### Texto fornecido
Quem tem medo de Peter Brötzmann? (II)


Peter Brötzmann faz parte daqueles artistas embebidos em aura de radicalidade, que tantos sentimentos extremos, de paixão e repulsa, despertam. Não fosse o fato de a free music permanecer deveras marginal, o nome do saxofonista alemão rodaria por aí de boca em boca, como símbolo de certa fineza underground, ao lado de figuras como Beckett, Glauber Rocha, Godard, Pollock, Stockhausen, artistas de extremos que muitos amam festejar ou rechaçar como forma de se sentirem incluídos em algum tipo de saber revelador. No caso de Brötzmann, tal postura alimenta clichês como o de achar que seu trabalho é movido apenas por camadas torrenciais de notas sopradas com toda a força dos pulmões, como se o músico estivesse há quatro décadas repetindo a fórmula de “Machine Gun” – apenas mais uma forma redutora de ver seu trabalho. Bastaria uma parada em seus discos solos ou em capítulos da década de 1970, por exemplo, para compreender que sua sonoridade lida com campos expressivos muito mais amplos. Brötzmann não é um natural melodista, como era Albert Ayler ou o é David S. Ware. Tampouco sua escritura traz linhas swingantes – daí a heresia de Brötzmann ter se declarado herdeiro de ícones do jazz, como Sonny Rollins, Coleman Hawkins e Benny Carter. “Penso que, de uma forma muito pessoal, estou a seguir uma tradição de saxofonistas, de tenores. Tentei retirar elementos da sua maneira de tocar para a minha música. (...) Apenas adapto esses elementos à minha maneira, mas acho que sou um músico de jazz, sim.”  (Ps: Stanley Crouch e Wynton Marsalis quase que entraram com um processo indenizatório milionário contra Brötzmann  por injúria e difamação...).

O alemão nascido na pequena cidade de Remscheid, em meio à Segunda Guerra, no dia 6 de março de 1941, dedicou toda a vida à arte. Seu foco principal na juventude eram as artes plásticas, o que o levou a se graduar na 'Art Academy of Wuppertal'. Antes de enveredar de vez pela música, se envolveu com o pessoal do grupo Fluxus, tornando-se próximo do influente artista sul-coreano Nam June Paik (1932-2006). O Brötzmann pintor e gravurista mantém-se vivo até hoje, tendo ele declarado que gostaria de repartir seu tempo em 50% música e 50% artes plásticas. Mas o que o tornaria famoso e daria seu sustento seria de fato apenas a música. Brotada sem compromisso em meio à ansiedade juvenil, a música para Brötzmann veio inicialmente na forma de clarinete, instrumento que aprendeu a manusear antes dos saxes e com o qual tocava em bandas de dixieland e swing de sua cidade.

### A tarefa
De acordo com o texto sobre Peter Brötzmann, em que cidade ele nasceu? Responda em uma frase, por favor. Os itens não têm nenhuma relação com o texto.

### Dados brutos
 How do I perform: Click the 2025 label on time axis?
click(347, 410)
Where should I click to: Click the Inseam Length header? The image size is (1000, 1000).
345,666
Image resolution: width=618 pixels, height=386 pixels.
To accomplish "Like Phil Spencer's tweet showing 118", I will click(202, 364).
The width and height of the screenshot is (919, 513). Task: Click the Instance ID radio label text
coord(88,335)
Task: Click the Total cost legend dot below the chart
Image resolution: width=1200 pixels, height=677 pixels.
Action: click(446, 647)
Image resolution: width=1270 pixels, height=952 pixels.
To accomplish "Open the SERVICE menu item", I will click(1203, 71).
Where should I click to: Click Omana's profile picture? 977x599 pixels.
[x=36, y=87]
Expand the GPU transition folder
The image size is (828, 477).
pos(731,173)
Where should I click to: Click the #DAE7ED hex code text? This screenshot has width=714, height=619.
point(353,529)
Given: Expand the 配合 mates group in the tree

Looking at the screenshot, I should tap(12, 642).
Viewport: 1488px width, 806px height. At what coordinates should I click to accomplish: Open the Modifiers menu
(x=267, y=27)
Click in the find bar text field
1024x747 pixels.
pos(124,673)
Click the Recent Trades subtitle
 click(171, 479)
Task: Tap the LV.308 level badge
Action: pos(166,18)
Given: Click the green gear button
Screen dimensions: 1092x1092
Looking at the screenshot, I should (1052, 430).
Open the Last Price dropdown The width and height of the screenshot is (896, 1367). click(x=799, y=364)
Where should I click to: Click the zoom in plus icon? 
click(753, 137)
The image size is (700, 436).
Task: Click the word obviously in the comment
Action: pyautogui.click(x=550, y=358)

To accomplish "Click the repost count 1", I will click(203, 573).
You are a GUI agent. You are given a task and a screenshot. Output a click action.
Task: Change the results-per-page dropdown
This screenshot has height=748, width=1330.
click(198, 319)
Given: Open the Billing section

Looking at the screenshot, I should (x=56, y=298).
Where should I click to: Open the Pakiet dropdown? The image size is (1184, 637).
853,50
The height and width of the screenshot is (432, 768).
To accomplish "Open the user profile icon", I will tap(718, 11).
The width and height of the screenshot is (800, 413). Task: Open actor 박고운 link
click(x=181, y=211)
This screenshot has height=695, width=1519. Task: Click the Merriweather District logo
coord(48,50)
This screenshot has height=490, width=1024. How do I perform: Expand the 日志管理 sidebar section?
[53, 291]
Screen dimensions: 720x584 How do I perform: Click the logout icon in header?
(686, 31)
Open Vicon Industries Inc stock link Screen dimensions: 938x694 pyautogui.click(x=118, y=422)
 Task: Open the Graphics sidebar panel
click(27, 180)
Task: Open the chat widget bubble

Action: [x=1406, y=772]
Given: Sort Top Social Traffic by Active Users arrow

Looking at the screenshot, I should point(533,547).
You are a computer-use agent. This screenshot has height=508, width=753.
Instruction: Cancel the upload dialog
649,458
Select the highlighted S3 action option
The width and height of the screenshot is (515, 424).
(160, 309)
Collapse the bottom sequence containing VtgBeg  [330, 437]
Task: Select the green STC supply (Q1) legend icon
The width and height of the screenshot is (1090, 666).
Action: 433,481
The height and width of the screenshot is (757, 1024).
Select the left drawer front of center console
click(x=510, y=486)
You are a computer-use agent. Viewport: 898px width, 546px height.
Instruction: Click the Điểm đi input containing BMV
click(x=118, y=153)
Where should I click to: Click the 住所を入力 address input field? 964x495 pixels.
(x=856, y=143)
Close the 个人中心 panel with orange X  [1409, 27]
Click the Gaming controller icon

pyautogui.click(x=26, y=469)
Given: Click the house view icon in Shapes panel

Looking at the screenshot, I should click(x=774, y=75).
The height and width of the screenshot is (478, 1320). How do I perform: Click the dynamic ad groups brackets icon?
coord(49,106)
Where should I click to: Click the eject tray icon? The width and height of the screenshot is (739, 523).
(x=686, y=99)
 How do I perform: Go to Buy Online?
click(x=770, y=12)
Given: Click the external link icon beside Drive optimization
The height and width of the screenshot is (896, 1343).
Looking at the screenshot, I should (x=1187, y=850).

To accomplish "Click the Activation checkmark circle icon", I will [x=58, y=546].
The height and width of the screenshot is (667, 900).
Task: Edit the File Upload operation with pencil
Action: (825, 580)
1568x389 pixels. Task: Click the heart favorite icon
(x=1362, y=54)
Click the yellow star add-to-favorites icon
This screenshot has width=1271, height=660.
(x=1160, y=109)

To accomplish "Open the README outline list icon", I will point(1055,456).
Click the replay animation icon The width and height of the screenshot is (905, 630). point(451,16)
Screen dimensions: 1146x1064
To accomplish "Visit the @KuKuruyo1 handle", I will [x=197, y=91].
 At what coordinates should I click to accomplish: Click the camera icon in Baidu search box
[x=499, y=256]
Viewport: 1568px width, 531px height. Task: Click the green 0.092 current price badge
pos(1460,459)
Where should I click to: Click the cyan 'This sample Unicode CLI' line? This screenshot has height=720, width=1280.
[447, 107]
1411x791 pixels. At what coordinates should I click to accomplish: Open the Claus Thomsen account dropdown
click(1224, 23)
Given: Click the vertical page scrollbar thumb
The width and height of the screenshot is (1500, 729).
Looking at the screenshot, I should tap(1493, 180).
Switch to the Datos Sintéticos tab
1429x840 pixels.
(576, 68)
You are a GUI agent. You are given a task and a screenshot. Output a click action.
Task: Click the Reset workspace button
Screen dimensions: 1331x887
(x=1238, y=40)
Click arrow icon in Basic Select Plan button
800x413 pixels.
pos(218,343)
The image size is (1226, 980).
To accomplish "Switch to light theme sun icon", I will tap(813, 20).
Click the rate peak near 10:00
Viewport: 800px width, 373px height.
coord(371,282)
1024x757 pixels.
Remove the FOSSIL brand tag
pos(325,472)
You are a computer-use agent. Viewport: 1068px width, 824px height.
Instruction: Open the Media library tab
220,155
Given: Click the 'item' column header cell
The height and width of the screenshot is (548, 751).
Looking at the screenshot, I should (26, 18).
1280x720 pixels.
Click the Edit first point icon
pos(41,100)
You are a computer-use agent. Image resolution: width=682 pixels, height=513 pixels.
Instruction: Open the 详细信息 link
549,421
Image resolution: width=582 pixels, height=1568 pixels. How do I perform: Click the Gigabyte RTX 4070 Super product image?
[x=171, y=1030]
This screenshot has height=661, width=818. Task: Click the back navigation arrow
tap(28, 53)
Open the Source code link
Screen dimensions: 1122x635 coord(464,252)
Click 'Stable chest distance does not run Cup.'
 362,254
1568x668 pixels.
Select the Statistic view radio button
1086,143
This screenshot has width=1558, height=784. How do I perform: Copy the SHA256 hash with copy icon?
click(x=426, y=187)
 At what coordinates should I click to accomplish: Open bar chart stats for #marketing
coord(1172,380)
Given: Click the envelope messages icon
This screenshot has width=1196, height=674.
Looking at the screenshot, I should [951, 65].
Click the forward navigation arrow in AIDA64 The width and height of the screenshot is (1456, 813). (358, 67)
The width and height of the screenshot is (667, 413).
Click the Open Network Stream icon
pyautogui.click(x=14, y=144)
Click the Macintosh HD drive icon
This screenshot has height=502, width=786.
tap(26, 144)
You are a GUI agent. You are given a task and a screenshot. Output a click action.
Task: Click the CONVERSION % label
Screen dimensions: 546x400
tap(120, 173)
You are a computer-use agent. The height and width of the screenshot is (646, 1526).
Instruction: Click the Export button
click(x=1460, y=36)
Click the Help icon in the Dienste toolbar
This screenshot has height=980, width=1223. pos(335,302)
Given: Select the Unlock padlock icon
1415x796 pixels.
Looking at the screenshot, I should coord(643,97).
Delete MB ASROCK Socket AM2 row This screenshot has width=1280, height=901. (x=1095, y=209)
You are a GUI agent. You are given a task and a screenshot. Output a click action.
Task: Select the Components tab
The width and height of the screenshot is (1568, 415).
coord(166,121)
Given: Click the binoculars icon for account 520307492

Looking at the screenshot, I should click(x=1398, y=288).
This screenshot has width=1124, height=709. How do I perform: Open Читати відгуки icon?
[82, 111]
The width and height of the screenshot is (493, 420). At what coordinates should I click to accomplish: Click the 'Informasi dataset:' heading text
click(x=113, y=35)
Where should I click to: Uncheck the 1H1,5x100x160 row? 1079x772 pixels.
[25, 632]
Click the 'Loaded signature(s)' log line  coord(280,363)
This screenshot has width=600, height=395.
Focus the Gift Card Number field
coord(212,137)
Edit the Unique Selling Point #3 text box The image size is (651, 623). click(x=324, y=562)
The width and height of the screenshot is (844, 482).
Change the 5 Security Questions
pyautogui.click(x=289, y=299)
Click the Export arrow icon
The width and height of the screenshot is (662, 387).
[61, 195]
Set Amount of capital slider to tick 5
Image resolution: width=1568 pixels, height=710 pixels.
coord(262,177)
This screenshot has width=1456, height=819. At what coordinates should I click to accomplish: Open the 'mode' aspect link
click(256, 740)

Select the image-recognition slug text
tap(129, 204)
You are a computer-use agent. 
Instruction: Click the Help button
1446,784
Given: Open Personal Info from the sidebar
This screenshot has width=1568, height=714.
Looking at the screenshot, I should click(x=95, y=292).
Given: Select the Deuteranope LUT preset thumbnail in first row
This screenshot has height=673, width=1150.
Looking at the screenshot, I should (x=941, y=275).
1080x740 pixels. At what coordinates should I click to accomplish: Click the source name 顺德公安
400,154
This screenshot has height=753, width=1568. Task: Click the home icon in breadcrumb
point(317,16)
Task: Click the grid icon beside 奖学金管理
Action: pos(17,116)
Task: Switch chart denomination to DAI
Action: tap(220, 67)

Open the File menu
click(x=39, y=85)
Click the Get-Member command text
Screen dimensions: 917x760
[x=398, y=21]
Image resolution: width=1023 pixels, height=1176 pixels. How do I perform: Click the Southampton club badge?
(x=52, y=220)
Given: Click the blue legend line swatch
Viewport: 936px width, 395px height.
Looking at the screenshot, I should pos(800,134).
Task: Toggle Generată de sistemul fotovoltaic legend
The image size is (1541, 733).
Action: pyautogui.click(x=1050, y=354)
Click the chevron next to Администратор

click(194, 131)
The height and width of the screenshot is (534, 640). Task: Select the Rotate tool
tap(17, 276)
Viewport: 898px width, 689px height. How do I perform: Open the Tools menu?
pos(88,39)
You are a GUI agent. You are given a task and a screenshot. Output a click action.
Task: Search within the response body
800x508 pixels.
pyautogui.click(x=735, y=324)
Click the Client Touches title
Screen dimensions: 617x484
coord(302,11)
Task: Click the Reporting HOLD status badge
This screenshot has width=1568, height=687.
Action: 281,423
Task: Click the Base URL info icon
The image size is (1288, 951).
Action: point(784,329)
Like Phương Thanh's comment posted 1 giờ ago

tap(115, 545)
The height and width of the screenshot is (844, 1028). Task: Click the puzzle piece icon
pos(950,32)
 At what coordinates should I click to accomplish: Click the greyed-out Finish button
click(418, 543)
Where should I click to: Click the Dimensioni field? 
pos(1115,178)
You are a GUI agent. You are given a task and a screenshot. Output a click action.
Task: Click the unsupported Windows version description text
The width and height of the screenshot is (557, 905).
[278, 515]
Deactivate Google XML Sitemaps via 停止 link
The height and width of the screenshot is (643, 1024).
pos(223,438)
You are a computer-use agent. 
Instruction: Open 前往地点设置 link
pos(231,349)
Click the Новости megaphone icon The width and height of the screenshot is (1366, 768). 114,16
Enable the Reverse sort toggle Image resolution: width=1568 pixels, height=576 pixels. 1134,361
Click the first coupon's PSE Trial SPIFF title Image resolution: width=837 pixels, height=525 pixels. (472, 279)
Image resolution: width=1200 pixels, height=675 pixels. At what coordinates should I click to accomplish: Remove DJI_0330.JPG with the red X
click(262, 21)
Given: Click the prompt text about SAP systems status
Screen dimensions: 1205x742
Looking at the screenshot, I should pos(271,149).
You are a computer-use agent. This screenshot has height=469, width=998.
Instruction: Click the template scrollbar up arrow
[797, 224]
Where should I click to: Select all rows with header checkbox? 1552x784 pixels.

### Resposta à tarefa
Peter Brötzmann nasceu na pequena cidade de Remscheid.